Copy the data below verbatim, but only the stretch from the line containing "has width=653, height=476." through the line containing "What do you see at coordinates (1499, 230)", with both of those lines included.

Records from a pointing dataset
========
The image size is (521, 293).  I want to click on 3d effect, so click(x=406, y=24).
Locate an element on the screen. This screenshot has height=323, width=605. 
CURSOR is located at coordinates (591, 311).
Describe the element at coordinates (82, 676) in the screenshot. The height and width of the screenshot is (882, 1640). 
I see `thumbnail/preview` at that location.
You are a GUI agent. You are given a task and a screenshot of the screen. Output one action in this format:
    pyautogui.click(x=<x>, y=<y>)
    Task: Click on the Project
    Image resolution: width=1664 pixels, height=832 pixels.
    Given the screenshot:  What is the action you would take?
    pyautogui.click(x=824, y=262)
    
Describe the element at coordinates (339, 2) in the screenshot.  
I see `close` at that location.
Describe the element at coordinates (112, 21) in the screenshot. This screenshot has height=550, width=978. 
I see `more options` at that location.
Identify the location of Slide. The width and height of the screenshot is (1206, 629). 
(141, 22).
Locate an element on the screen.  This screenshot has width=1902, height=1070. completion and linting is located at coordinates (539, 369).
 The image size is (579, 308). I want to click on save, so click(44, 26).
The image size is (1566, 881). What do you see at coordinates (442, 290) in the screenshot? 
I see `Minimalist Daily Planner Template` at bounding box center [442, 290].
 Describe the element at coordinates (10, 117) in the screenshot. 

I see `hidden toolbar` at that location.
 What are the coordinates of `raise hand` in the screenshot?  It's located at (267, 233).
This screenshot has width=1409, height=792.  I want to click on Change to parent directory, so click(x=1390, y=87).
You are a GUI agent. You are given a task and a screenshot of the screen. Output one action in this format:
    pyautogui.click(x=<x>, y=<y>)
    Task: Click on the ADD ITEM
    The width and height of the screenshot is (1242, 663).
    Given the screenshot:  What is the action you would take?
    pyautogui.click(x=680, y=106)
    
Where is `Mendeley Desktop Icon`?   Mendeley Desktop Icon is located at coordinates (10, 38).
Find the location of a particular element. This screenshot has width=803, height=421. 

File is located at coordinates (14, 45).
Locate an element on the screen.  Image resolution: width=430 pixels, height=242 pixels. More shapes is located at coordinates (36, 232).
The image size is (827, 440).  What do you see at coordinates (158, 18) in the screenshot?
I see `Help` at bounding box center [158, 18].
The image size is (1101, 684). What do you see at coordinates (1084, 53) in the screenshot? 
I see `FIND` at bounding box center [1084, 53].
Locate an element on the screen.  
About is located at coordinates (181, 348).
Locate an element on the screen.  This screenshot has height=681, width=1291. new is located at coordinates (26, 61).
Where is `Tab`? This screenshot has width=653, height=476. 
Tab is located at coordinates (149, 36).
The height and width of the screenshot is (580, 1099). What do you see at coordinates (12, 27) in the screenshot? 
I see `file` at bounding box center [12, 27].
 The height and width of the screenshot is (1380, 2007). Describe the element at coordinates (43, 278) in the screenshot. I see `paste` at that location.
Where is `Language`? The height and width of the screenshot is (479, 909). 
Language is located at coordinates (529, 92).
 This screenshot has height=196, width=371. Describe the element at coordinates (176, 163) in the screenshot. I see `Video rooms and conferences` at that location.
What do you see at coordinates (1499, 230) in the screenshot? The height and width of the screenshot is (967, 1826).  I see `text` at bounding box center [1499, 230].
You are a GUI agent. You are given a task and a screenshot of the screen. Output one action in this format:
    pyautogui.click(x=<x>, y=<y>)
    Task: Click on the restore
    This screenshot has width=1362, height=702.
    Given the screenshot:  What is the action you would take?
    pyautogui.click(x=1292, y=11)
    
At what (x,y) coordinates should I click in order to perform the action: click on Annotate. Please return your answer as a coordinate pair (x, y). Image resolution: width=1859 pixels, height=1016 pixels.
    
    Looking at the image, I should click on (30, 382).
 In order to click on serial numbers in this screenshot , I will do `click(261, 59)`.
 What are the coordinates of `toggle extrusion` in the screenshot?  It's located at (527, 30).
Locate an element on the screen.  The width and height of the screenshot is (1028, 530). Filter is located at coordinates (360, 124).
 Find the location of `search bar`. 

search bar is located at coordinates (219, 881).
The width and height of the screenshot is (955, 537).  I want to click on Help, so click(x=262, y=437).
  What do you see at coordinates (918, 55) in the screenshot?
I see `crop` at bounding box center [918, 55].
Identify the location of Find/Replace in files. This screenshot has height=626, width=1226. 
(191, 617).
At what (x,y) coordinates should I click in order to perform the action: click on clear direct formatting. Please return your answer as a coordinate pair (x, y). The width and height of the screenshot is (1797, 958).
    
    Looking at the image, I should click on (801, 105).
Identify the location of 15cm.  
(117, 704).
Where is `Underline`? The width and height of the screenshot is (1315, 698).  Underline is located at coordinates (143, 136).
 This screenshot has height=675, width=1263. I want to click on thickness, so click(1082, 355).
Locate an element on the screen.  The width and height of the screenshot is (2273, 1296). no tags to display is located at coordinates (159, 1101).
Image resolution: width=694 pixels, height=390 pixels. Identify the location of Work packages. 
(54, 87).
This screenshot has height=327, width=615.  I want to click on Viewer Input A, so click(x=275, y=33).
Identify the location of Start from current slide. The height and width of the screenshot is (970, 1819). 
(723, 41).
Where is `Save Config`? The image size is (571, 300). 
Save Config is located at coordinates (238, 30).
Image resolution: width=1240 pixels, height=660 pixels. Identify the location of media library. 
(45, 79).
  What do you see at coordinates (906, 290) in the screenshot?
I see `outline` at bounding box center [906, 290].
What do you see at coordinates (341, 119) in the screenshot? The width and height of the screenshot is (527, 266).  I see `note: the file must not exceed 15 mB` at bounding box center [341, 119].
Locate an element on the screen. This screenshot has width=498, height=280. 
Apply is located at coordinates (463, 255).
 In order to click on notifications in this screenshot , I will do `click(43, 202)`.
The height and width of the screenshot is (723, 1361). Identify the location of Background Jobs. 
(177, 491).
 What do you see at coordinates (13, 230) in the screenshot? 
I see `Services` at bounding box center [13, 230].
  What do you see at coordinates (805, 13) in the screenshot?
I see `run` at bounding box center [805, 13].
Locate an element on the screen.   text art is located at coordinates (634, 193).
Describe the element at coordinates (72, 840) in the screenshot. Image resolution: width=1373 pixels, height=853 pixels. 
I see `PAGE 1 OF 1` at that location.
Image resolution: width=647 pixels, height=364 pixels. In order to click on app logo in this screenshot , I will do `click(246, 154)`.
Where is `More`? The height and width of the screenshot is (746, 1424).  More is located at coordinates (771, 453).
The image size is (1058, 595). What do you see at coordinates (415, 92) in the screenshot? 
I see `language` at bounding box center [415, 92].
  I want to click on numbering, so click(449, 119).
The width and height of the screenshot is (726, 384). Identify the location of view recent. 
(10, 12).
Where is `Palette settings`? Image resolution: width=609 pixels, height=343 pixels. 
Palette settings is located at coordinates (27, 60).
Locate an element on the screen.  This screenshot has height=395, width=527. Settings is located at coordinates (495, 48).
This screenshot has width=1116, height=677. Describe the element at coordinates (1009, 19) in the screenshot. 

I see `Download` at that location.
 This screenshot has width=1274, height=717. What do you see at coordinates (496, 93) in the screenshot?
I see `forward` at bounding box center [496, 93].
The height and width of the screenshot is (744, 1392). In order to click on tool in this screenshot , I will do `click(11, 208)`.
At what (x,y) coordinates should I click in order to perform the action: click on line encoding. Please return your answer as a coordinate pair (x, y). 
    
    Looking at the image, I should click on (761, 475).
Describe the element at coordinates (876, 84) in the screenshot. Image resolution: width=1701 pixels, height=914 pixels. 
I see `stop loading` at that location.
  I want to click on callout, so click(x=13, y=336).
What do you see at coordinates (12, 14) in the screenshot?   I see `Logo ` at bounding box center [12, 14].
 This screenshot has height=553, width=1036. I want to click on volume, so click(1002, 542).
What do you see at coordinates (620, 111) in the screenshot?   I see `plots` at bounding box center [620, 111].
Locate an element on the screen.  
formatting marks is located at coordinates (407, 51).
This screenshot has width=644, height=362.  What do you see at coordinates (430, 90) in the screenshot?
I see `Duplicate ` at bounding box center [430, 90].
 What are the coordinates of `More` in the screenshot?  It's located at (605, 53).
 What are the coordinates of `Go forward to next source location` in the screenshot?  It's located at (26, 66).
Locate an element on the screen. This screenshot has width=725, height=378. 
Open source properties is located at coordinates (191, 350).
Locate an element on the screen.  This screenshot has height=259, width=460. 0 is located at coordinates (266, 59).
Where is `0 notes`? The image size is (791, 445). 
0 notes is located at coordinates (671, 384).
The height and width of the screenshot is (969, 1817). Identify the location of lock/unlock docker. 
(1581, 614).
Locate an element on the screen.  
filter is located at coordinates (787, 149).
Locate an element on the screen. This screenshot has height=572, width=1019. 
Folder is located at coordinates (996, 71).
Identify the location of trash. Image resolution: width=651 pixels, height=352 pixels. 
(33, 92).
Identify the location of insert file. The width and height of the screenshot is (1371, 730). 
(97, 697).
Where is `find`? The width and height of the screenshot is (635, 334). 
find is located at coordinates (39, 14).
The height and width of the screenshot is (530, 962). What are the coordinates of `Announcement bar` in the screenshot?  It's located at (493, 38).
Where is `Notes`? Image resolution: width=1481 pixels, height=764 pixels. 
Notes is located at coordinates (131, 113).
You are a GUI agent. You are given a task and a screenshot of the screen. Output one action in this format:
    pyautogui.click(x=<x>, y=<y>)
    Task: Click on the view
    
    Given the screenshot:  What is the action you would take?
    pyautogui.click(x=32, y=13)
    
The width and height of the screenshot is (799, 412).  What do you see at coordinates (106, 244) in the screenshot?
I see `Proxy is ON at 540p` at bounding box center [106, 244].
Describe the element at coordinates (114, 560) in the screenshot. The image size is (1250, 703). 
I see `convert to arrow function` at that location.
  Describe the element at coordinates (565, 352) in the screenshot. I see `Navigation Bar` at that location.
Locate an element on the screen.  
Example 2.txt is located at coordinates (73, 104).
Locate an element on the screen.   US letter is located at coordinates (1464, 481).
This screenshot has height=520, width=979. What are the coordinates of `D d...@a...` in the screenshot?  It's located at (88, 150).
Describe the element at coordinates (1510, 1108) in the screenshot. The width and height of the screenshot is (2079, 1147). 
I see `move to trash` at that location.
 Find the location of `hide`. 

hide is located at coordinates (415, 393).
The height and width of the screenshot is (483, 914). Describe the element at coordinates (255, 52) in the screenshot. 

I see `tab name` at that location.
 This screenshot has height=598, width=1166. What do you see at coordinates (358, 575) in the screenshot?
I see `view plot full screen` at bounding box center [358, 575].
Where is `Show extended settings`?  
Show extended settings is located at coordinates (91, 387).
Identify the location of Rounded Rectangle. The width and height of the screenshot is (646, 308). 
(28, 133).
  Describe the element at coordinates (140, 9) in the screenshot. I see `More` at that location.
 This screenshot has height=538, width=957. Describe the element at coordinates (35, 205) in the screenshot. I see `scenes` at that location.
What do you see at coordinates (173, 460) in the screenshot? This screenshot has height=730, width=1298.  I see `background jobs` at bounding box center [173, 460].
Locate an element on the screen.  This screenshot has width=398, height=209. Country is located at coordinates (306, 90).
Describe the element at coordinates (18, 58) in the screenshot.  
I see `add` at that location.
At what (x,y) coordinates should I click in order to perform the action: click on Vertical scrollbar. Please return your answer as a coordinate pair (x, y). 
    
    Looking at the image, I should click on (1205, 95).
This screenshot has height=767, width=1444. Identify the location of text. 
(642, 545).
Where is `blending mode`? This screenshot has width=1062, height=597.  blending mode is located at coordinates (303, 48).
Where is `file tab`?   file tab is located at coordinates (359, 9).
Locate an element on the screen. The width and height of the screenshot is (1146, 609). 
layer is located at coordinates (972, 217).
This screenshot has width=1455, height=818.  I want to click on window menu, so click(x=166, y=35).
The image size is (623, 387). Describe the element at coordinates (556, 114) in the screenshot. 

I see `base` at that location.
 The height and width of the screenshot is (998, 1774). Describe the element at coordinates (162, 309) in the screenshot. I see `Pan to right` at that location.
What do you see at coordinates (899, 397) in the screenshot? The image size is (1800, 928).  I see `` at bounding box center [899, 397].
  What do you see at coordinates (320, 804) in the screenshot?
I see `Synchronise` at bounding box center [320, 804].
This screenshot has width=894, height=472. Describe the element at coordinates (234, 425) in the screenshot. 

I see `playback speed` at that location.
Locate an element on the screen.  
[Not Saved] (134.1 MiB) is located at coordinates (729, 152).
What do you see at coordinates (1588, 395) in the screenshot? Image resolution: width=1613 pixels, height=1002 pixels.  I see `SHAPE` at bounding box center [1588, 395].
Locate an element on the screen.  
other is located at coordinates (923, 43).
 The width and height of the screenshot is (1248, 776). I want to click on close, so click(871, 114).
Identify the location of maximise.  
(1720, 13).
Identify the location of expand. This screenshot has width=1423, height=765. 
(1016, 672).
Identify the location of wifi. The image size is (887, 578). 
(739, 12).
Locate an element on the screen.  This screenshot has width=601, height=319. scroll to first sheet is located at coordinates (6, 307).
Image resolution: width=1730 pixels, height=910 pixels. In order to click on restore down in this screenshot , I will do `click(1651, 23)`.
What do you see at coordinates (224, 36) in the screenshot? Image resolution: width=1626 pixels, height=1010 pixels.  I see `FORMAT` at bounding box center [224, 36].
========
Expected answer.
Where is `Tab`? This screenshot has width=653, height=476. 
Tab is located at coordinates (149, 36).
The height and width of the screenshot is (580, 1099). What do you see at coordinates (12, 27) in the screenshot? 
I see `file` at bounding box center [12, 27].
 The height and width of the screenshot is (1380, 2007). Describe the element at coordinates (43, 278) in the screenshot. I see `paste` at that location.
Where is `Language`? The height and width of the screenshot is (479, 909). 
Language is located at coordinates (529, 92).
 This screenshot has height=196, width=371. Describe the element at coordinates (176, 163) in the screenshot. I see `Video rooms and conferences` at that location.
What do you see at coordinates (1499, 230) in the screenshot? The height and width of the screenshot is (967, 1826).  I see `text` at bounding box center [1499, 230].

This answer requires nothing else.